Santana stressed that it is important for the affiliated site leaders to feel like integral parts of the clinical trial structure. "One of the things that we've tried to do is make sure affiliate clinical research administrators really believe they're part of the trial," he noted. Therefore, clinical trial personnel at affiliated sites are invited to attend a conference every year at the "mother ship," St. Jude, said Santana. Participation in this conference helps to confer a sense of belonging, he said.
"We are a consortium cancer center," said AACI President-Elect Roy A. Jensen, MD, Director of the University of Kansas Cancer Center in Kansas City. Faced with the challenge of about 4.4 million people in a catchment area of 123 counties, 78 percent of which are rural or frontier, cancer center administrators chose the solution of forming the Midwest Cancer Alliance (MCA) network of institutions, said Jensen. "We work collaboratively with these sites to understand their needs," he said. The motto of the MCA is "More Options. Close to Home." Jensen noted that one of the things that surprised him was the amount of turnover in many health care centers in rural areas. That, he said, is due to the fact that droves of young people are heading off to relocate in cities like Denver, while leaving older people to age in place.
In the process of working with community health professionals, Jensen said he and his colleagues discovered that there is a very low rate of HPV vaccination, recommended to prevent female cervical cancer and anal cancer in males. So, he said, the Kansas Cancer Center professionals began reaching out to private practitioners to boost that vaccination rate.
In Pennsylvania, about 60 clinical care network sites come under the umbrella of the University of Pittsburgh Medical Center Hillman Cancer Center network, said Robert L. Ferris, MD, PhD, Director of the Hillman center. He noted that committee members collaborate to define a single best treatment strategy for each stage of disease, based upon efficacy and toxicity.

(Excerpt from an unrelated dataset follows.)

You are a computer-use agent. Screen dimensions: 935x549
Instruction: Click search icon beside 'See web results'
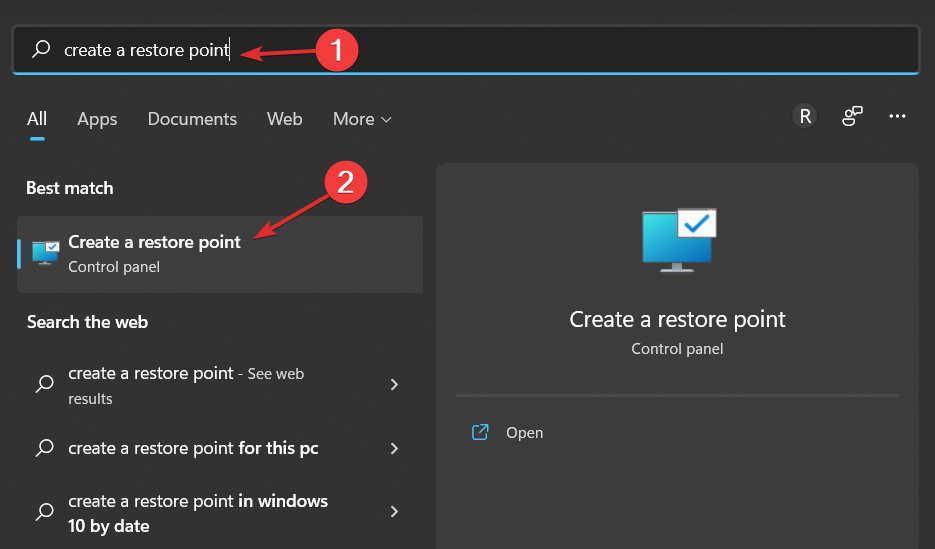(45, 384)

"We're constantly trying to communicate with our community sites," said Ferris, adding that he has found a great deal of interest in clinical trials on the part of community oncologists. But he also noted that community oncologists are so pressed for time that the clinical trials process needs to be as smooth and free of roadblocks as possible. Ferris said the message that has come back loudest and clearest related to clinical trials from community oncologists is, "make it easy." Thus, he said, it is important to have enough clinical research coordinators available. Ferris' goal is to provide cancer patients in all 29 counties of western Pennsylvania with more convenient access to clinical trials.
In New Mexico, the not-for-profit New Mexico Cancer Care Alliance encompasses five hospitals/health systems, said Teresa L. Stewart, MHA, Director of the Clinical Research Office at the University of New Mexico Comprehensive Cancer Center in Albuquerque. "We are a very large geographical state," said Stewart, and the state also has a rich multi-ethnic heritage. To enhance efficiency and timely coordination of trials, "we really try to centralize what we can," said Stewart, noting that a centralized IRB based on authorization agreements helps the process of coordination.
Speakers at the AACI clinical trials session noted the need to decrease staff turnover and retain trained personnel at cancer centers and their member sites to help the clinical trials infrastructure run as smoothly as possible. But, noted Santana, while "there are a lot of things you can do about retention"-such as conferring employee recognition awards-"unfortunately a lot of people will leave and you have to start all over again."
Peggy Eastman is a contributing writer.